- How to complete this task
Each entry, in full: copy it out exactly.

[Extracted records]
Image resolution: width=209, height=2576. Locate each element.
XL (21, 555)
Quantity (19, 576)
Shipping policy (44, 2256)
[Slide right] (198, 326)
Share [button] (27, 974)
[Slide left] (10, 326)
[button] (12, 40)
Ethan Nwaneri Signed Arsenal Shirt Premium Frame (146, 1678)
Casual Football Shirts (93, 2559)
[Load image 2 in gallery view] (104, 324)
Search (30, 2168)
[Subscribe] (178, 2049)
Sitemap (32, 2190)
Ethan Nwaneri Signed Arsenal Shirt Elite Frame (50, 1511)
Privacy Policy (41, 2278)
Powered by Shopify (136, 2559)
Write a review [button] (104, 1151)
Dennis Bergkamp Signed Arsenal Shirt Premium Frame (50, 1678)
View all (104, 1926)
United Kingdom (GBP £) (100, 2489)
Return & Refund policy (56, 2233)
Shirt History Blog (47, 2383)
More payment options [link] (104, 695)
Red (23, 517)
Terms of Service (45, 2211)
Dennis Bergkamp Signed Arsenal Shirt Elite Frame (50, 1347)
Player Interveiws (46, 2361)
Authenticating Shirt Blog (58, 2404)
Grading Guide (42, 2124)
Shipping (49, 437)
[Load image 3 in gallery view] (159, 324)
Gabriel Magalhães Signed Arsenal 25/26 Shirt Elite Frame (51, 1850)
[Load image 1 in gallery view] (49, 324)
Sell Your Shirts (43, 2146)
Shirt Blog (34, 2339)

- Answer to this problem
Image resolution: width=209, height=2576. Locate each element.
XL (21, 555)
Quantity (19, 576)
Shipping policy (44, 2256)
[Slide right] (198, 326)
Share [button] (27, 974)
[Slide left] (10, 326)
[button] (12, 40)
Ethan Nwaneri Signed Arsenal Shirt Premium Frame (146, 1678)
Casual Football Shirts (93, 2559)
[Load image 2 in gallery view] (104, 324)
Search (30, 2168)
[Subscribe] (178, 2049)
Sitemap (32, 2190)
Ethan Nwaneri Signed Arsenal Shirt Elite Frame (50, 1511)
Privacy Policy (41, 2278)
Powered by Shopify (136, 2559)
Write a review [button] (104, 1151)
Dennis Bergkamp Signed Arsenal Shirt Premium Frame (50, 1678)
View all (104, 1926)
United Kingdom (GBP £) (100, 2489)
Return & Refund policy (56, 2233)
Shirt History Blog (47, 2383)
More payment options [link] (104, 695)
Red (23, 517)
Terms of Service (45, 2211)
Dennis Bergkamp Signed Arsenal Shirt Elite Frame (50, 1347)
Player Interveiws (46, 2361)
Authenticating Shirt Blog (58, 2404)
Grading Guide (42, 2124)
Shipping (49, 437)
[Load image 3 in gallery view] (159, 324)
Gabriel Magalhães Signed Arsenal 25/26 Shirt Elite Frame (51, 1850)
[Load image 1 in gallery view] (49, 324)
Sell Your Shirts (43, 2146)
Shirt Blog (34, 2339)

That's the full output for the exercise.